Monday, May 20, 2019

Monday Forum - Australia's voted!

I'm still absorbing the election results. What do you think it all means?

As always, feel free to go in any direction (or topic) you want!

Update 21 May 2019

Since discussion is very quiet here, I thought that I would share with you a few short observations on the election. I was going to hold this off pending discussion, but since things are so quiet I will proceed.

When I wrote in February just before the election was called I suggested that there was likely to be a very substantial Labor victory. While things were tightening at the end, I still thought that a Labor victory.was pretty certain. I was not alone in that view. As an analyst, I did place some weight on the polls because they are one reasonably objective measurement, although I have always been aware of the importance of regional variation. In this case, I would have been better off relying on my more subjective feelings based on qualitative material.

Although it's not been discussed, I think that the polls did affect the results. I know that they had some impact on my vote. Expecting a Labor win but concerned that the Coalition parties might be decimated, I did not see this as healthy, I actually voted Liberal in the House of Representatives for the first and probably only time in my life. There, that's a confession. I'm probably not alone.

Over the election, I listened or read the media commentary and reporting. I also followed the social media feeds, if in a somewhat eclectic fashion. I say eclectic because you have my Facebook friends, the various Facebook groups or pages I like  plus the 208 or so people or news outlets I follow on Twitter. And then you have all the retweets and FB repeats. In this you do have a bias towards particular areas and causes including, not surprisingly, a strong New England cohort. But it is much broader than that.

I suppose that the first thing I would say here is that this was a nasty campaign across a number of dimensions. I am not talking so much about negative campaigning by major parties, but the personal attacks that appeared on line. It also had a real bubble feel in that people were clearly talking like to like, assuming that their views were self-evidently right in moral terms. In so doing, they became more convinced, as well as distracted from what might be happening outside their bubble.

I will use the New England campaign to illustrate. Among the candidates I especially followed Adam Blakester (Independent) and Yvonne Langenberg (Labor). I did see some material from Barnaby Joyce (National Party) but wasn't especially following him because I was interested in his competitors and the impact they might have.

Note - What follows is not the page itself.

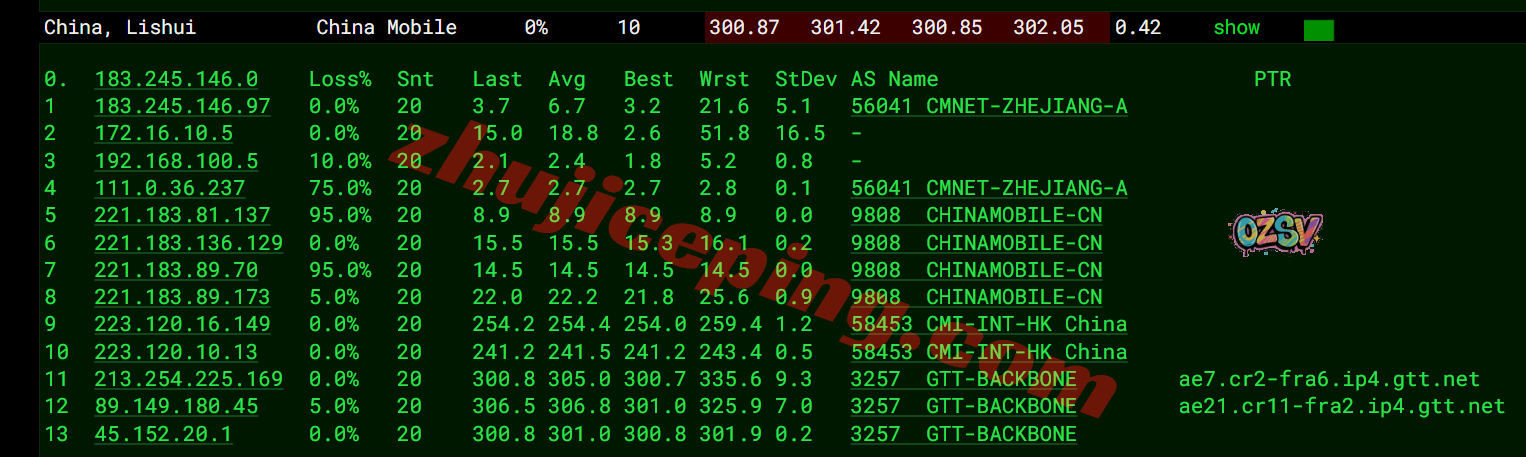Click the "show" link for China Mobile
Viewport: 1526px width, 457px height.
tap(1236, 28)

The material from Adam or Yvonne or  Rob Oakeshott (Independent, Cowper),  Fiona Leviny (Independent Page) or Nanette Radeck (Katter's Australian Party) was generally issue and campaign focused. And, yes, I did have a particular focus on independents and minor parties. The nastiness I saw came especially from supporters surrounding the campaigns.

 It was perhaps most virulent in New England. Apart from being wearing, I thought that it was distracting.  At one point former member Tony Windsor tweeted; "Gina has opened the cheque book in New England ...The adulterer and Clive Palmer dominating TV ads ...the Independent @adamblakester with a much lower budget but the best ads ...honest , ethical  and integrity his theme." I tweeted in reply: "Tony, this is over the top." Tony replied: "The standard you walk past is the standard you accept Jim . Family values , sanctity of marriage etc , you recall all that nonsense Jim or have you forgotten . If that’s what floats your boat then you have a chance to vote for it".

I was annoyed with myself because I know the back story. including the bitterness between Mr Joyce and Mr Windsor. A little earlier, they had traded tweets threatening legal action against each other. I wanted Mr Windsor to cool it because the attacks on Mr Joyce from he and others were draining the oxygen out of Mr Blakester's campaign. I should have phrased it better, instead adding my own kerosene to the the end, Mr Joyce had a very clear victory, in part because of the reaction of people to the negative campaigning.   

 It's not easy mounting an independent or small party campaign because of the time it takes to build supporting infrastructure. This election was made more complicated because of the multiplicity of parties on the centre right and right.

I followed  school teacher Nanette Radeck's campaign in Herbert over several months  I was interested in her because she had been drawn into politics because she supported self-government for North Queensland. It was clear that she had charisma and was running a solid campaign, if below the radar because of the obsession with One Nation and Clive Palmer. She got no external media coverage until late in the campaign when she was suddenly picked up in the polling.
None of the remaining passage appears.